BEGIN

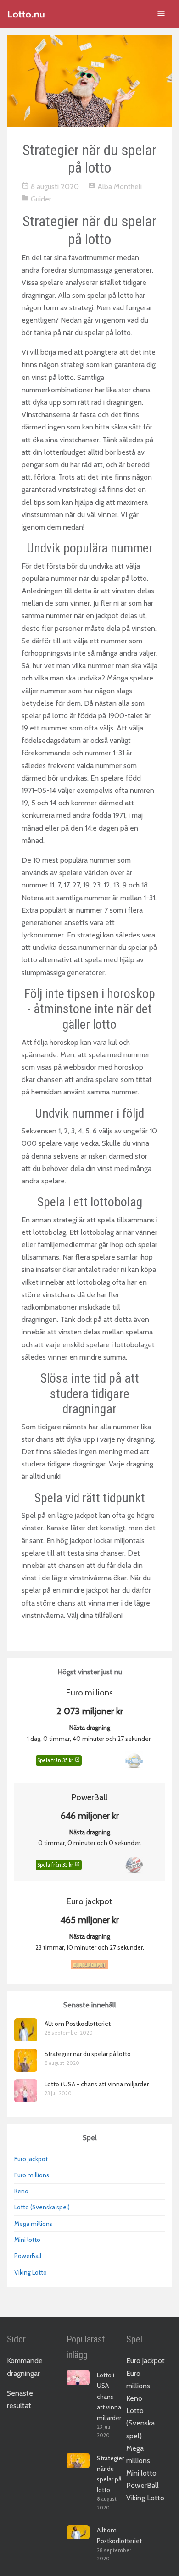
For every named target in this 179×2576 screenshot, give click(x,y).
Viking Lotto (30, 2272)
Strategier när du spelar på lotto (88, 2053)
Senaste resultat (20, 2399)
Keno (21, 2191)
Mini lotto (27, 2239)
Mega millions (33, 2223)
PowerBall (27, 2255)
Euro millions (31, 2175)
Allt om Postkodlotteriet (78, 2023)
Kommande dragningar (25, 2366)
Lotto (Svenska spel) (42, 2207)
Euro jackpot (31, 2159)
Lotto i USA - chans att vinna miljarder (97, 2084)
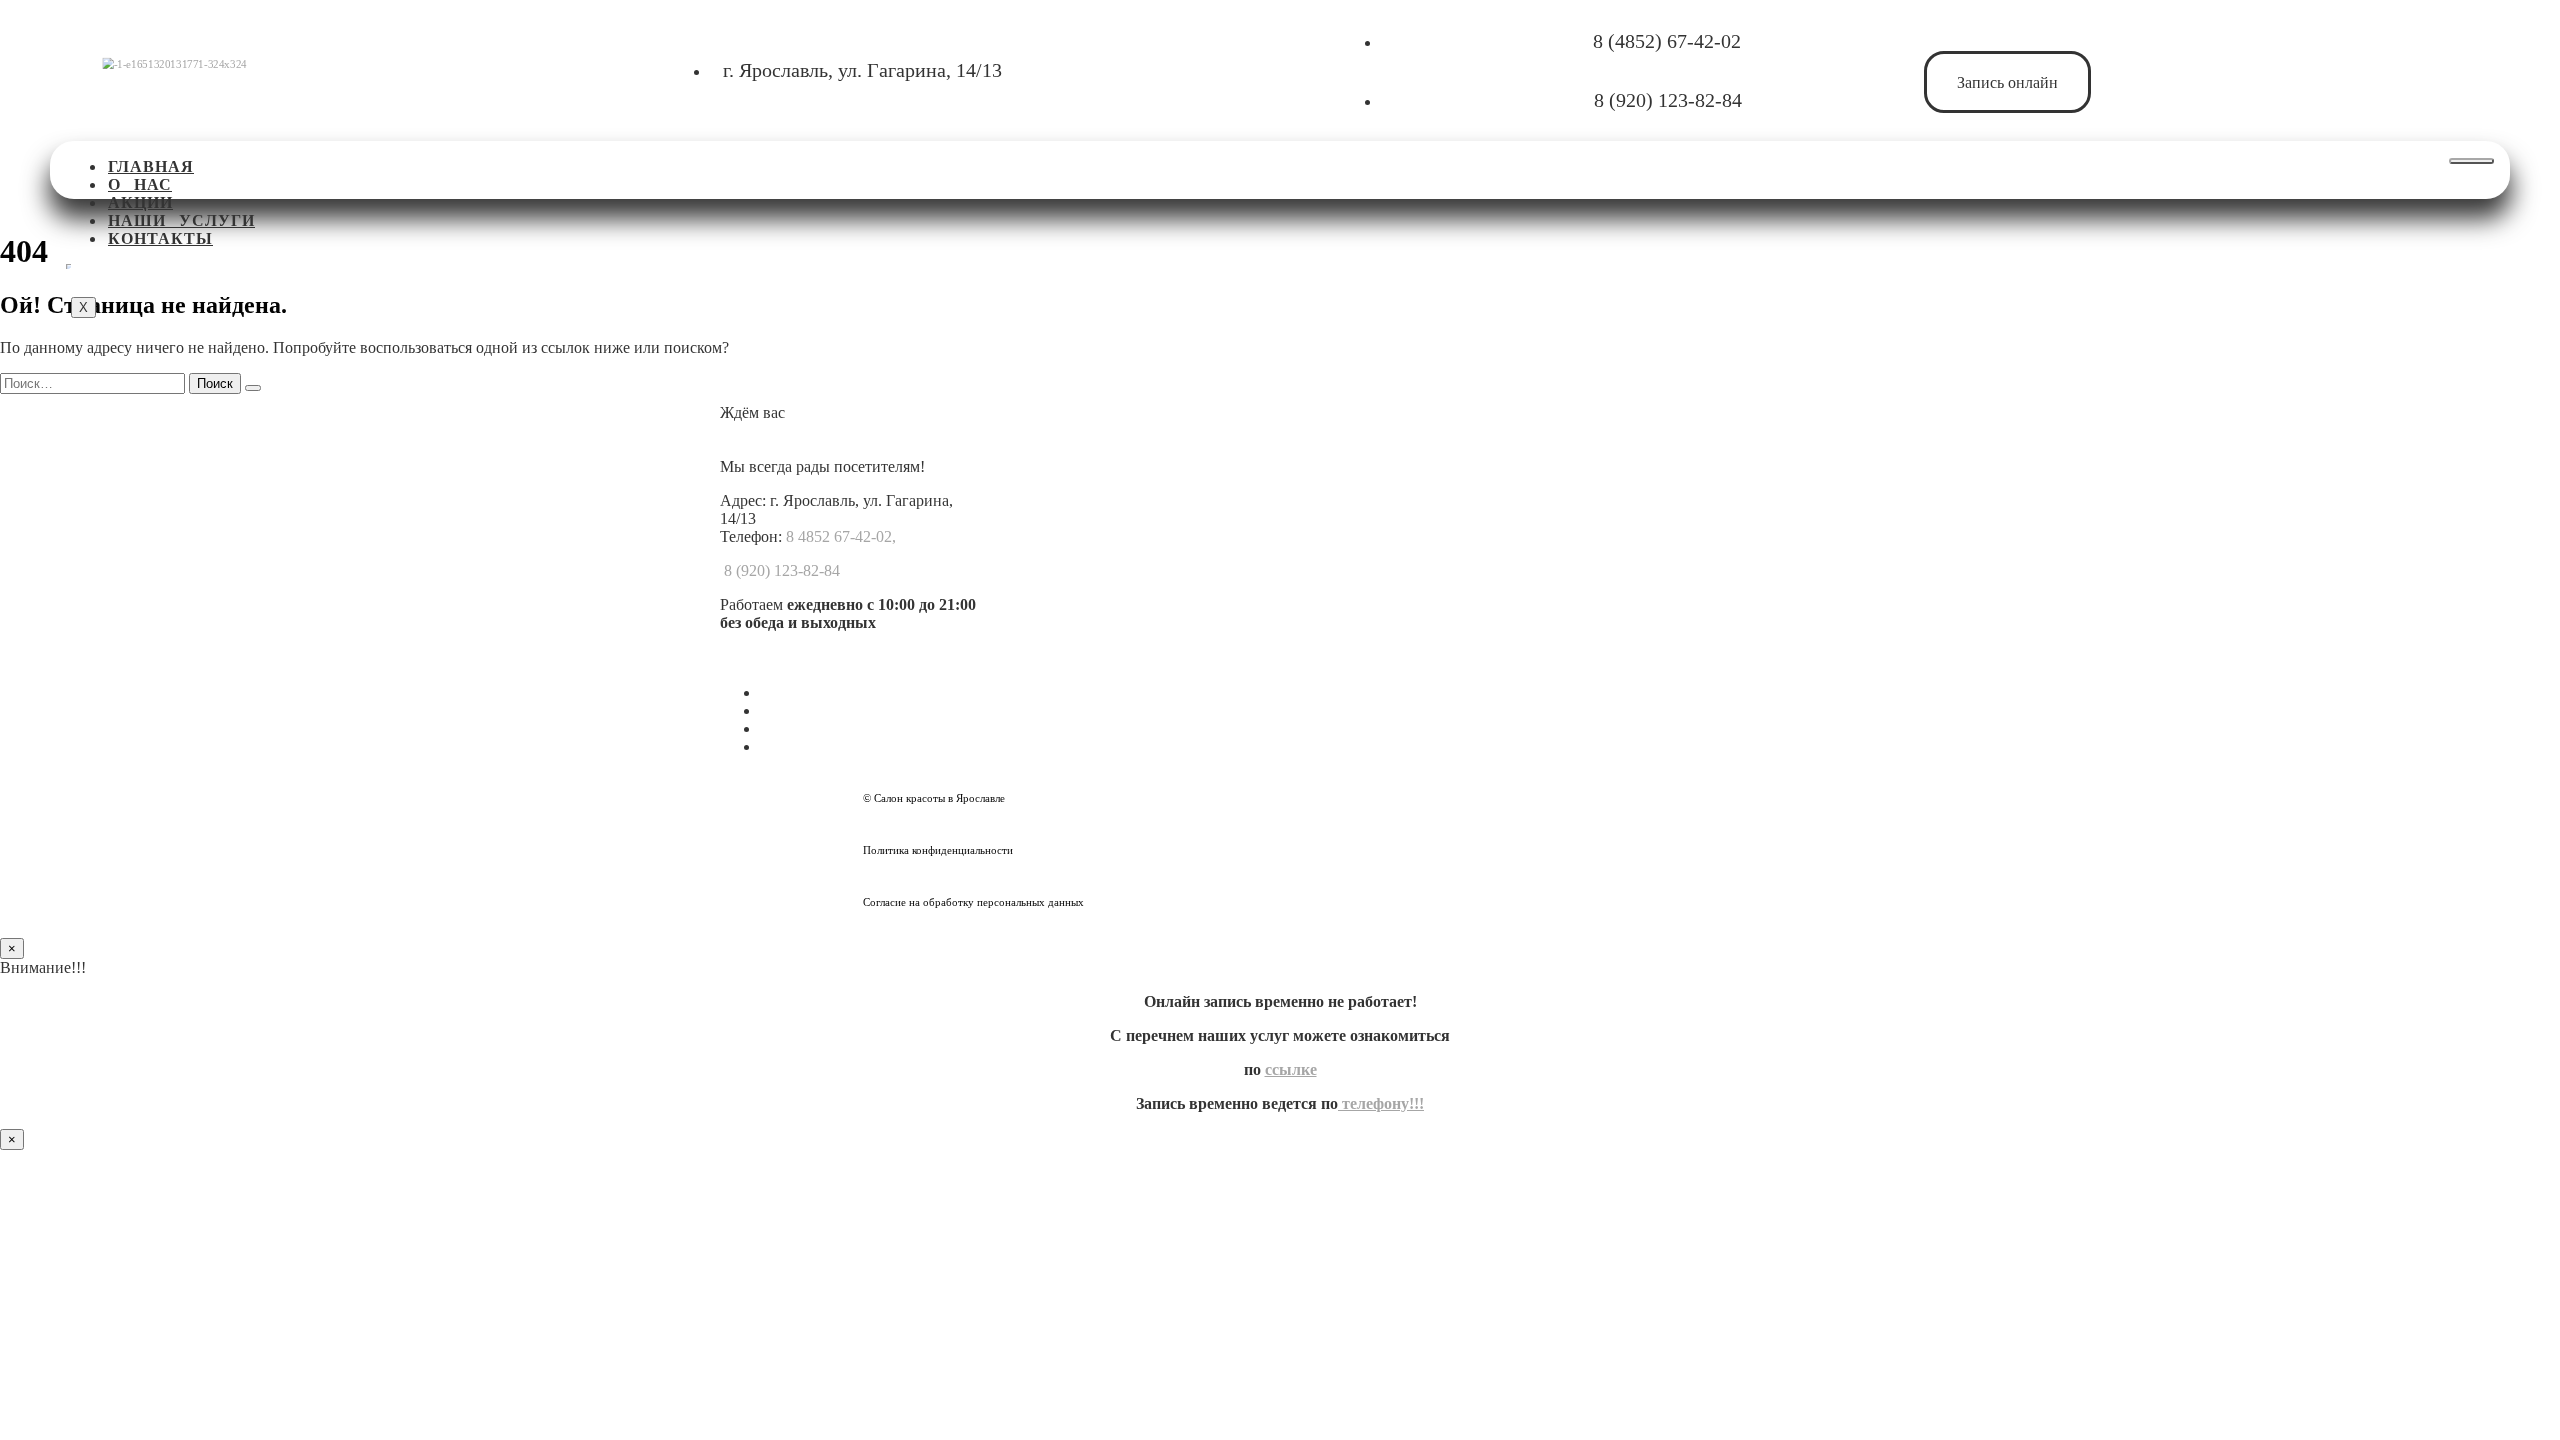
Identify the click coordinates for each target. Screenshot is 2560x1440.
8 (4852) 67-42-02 (1667, 41)
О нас (140, 184)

END

— Task description —
Your answer must be the full listing, reproduced word for word, without its pictures.

— Result of the exercise —
For every named target in this 179×2576 screenshot, give click(x,y).
Viking Lotto (30, 2272)
Strategier när du spelar på lotto (88, 2053)
Senaste resultat (20, 2399)
Keno (21, 2191)
Mini lotto (27, 2239)
Mega millions (33, 2223)
PowerBall (27, 2255)
Euro millions (31, 2175)
Allt om Postkodlotteriet (78, 2023)
Kommande dragningar (25, 2366)
Lotto (Svenska spel) (42, 2207)
Euro jackpot (31, 2159)
Lotto i USA - chans att vinna miljarder (97, 2084)
Identify the click coordinates for each target. Screenshot is 2560x1440.
8 (4852) 67-42-02 (1667, 41)
О нас (140, 184)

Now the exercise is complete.